Pour 2021, Isabelle de Silva s’attend à une année mouvementée dans le secteur de l’habillement, « en difficulté persistante », dont les restructurations à venir obligent à la vigilance en matière de concentration.

Isabelle de Silva, présidente de l'Autorité de la concurrence, annonce un montant record d'amendes infligées depuis un an malgré un nombre de décisions en baisse.

Isabelle de Silva, présidente de l’Autorité de la concurrence, annonce un montant record d’amendes infligées depuis un an malgré un nombre de décisions en baisse.Kenzo TRIBOUILLARD/AFP

L’autorité entend surtout étendre les contrôles du secteur numérique notamment via le filtre européen. Jusqu’ici, les autorités nationales ne pouvaient renvoyer des affaires sensibles à la Commission européenne que si les seuils nationaux de notification étaient franchis : par exemple si la société cible dépassait 50 millions d’euros de chiffre d’affaires.

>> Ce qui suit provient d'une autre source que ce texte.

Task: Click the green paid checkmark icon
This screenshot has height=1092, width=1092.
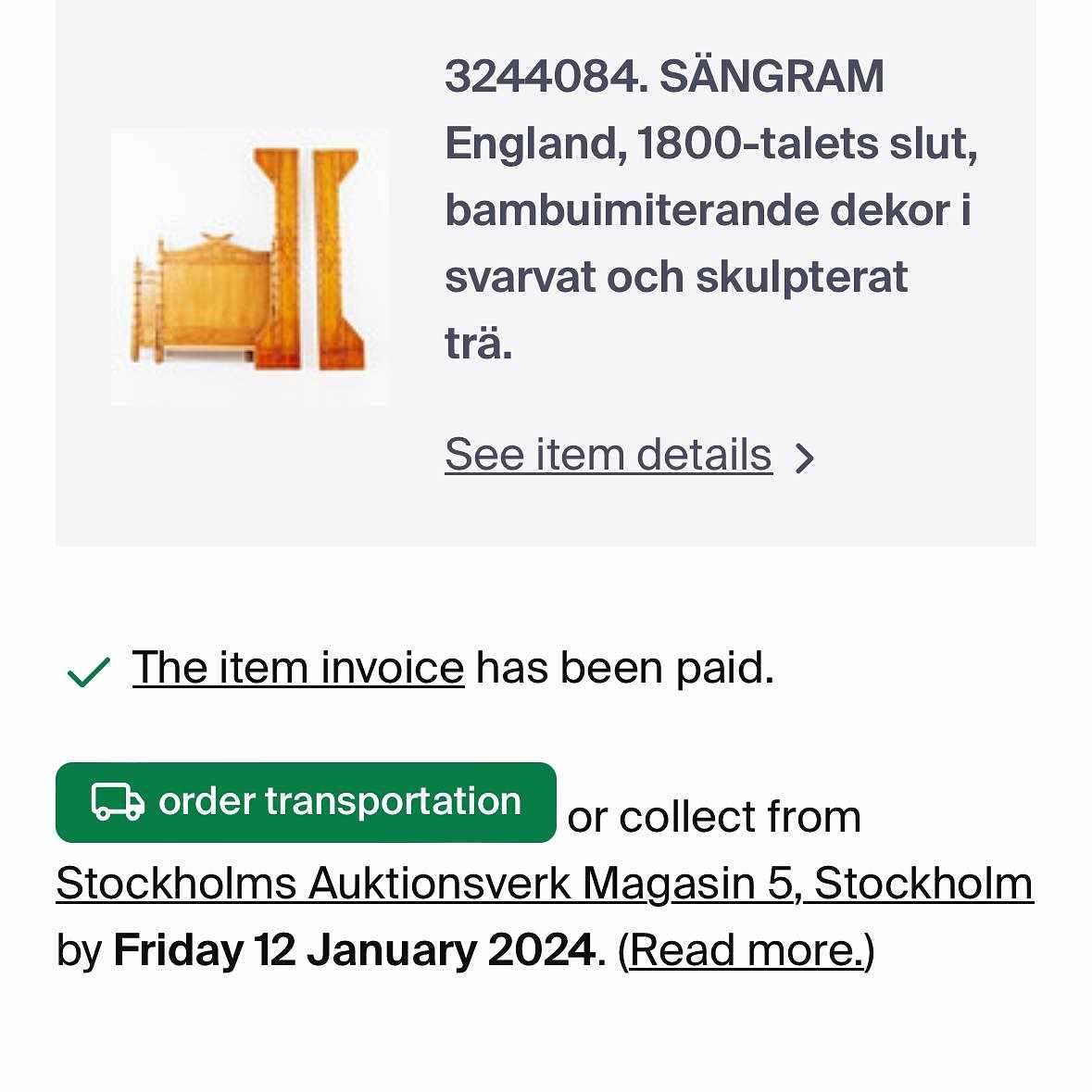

Conséquence : des entreprises du secteur numérique ou des sociétés innovantes, comme des biotechs, pouvaient réaliser des opérations structurantes sur des marchés hors de tout contrôle car elles ne dégageaient pas de chiffres d’affaires conséquents. La Commission accepte désormais d’être saisie pour ces opérations après signalement des autorités nationales.

Liberté de la preuve

Cette année sera aussi l’occasion de tester la panoplie de compétences héritées de la directive ECN +, transposée en droit français fin mai. L’autorité s’aligne désormais sur le standard du droit pénal en matière de liberté de la preuve : des enregistrements volés, recueillis par exemple par des concurrents, seront recevables dans les dossiers.

L’Autorité de la concurrence se voit confier la possibilité de se saisir d’office pour prononcer des mesures conservatoires sans plus attendre le signalement d’une entreprise, ou encore de prononcer des injonctions structurelles, pouvant conduire à des cessions d’activité, dans le cadre d’un contentieux.

La possible reprise en main par Bruxelles

L’autorité poursuit la tendance à l’augmentation de ses compétences, mais garde un oeil attentif du côté de Bruxelles, où le Digital Market Act, en cours d’élaboration, pourrait rebattre les cartes en matière de contrôle des « gatekeepers », ces entreprises du numérique qui gèrent de facto l’accès à de nombreux marchés. Ce projet de règlement, qui vise à s’assurer que ces pratiques n’échappent pas au droit de la concurrence, pourrait dépouiller les autorités nationales en faveur de la Commission.

Isabelle de Silva a rappelé que l’association des autorités locales au dispositif permettrait d’éviter « l’engorgement » à Bruxelles tout en contribuant à une « différence de points de vue. »

L’Autorité de la concurrence mesure son impact positif pour l’économie française à 17,6 milliards d’euros depuis 2011, un montant qui agrège les amendes infligées et les surcoûts économiques évités par le démantèlement des pratiques anticoncurrentielles.